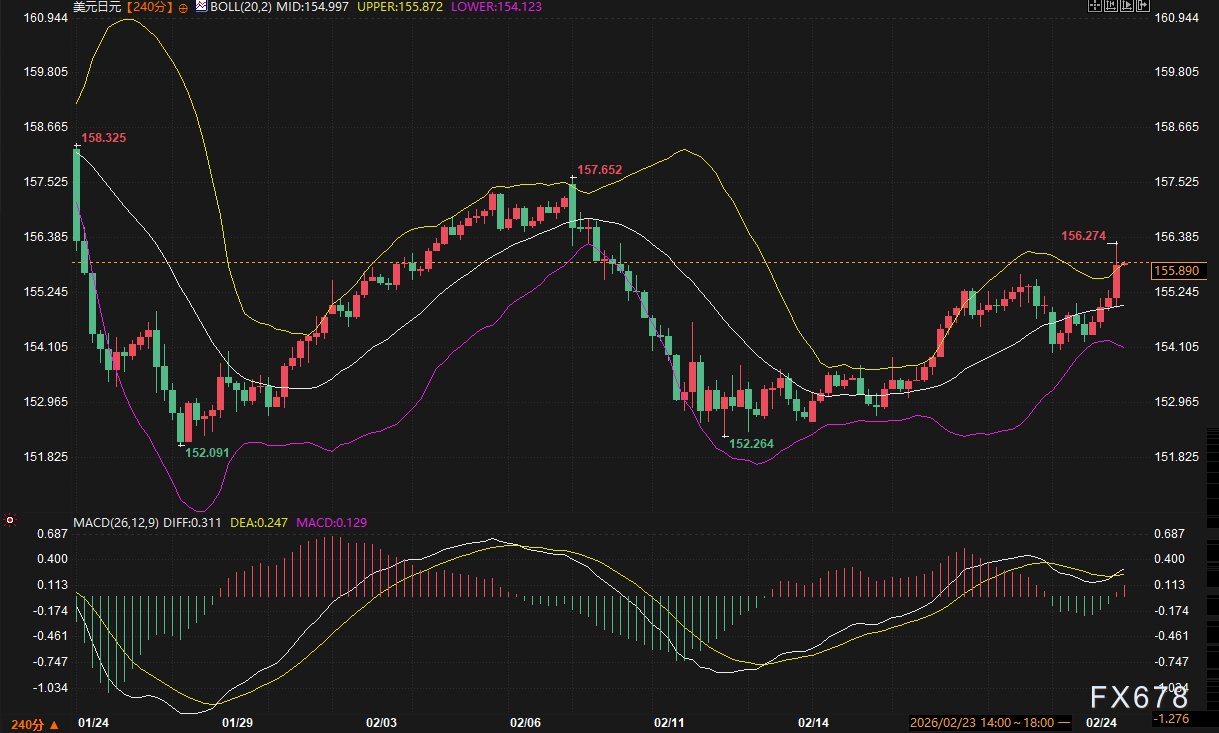Click the export arrow icon at top right
The height and width of the screenshot is (733, 1219).
point(1142,6)
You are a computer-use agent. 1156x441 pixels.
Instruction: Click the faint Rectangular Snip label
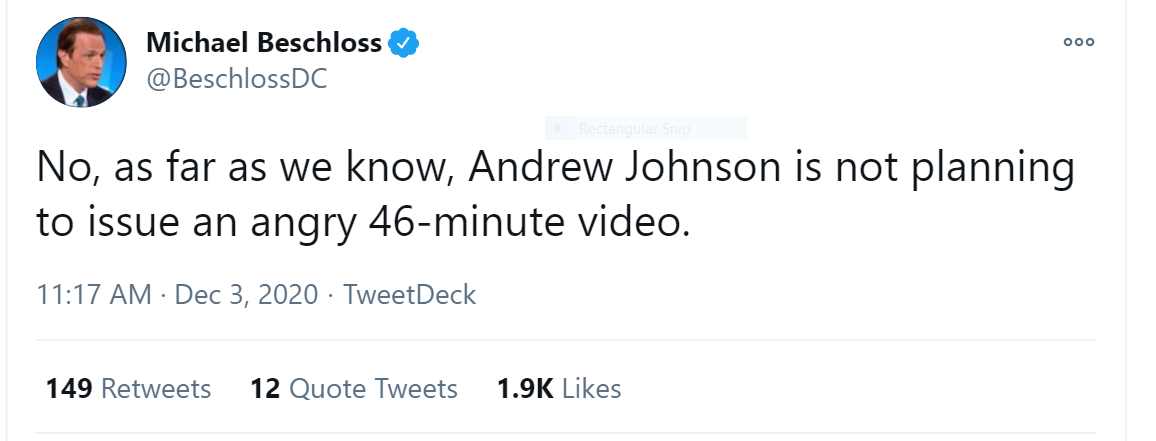coord(634,128)
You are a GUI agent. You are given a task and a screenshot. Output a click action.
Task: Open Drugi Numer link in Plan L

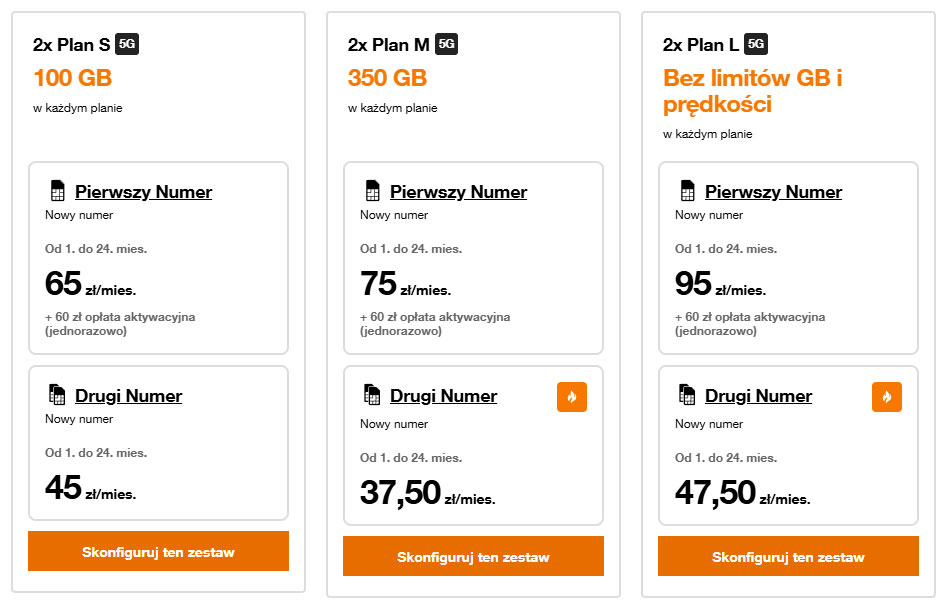click(759, 396)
****************
Where in the records does the word "agent" appear? Copy each line that holds it.

## WRITTEN SOLUTION
You are a computer-use agent. 1156x441 pixels.
You are a GUI agent. You are given a task and a screenshot. Output a click action.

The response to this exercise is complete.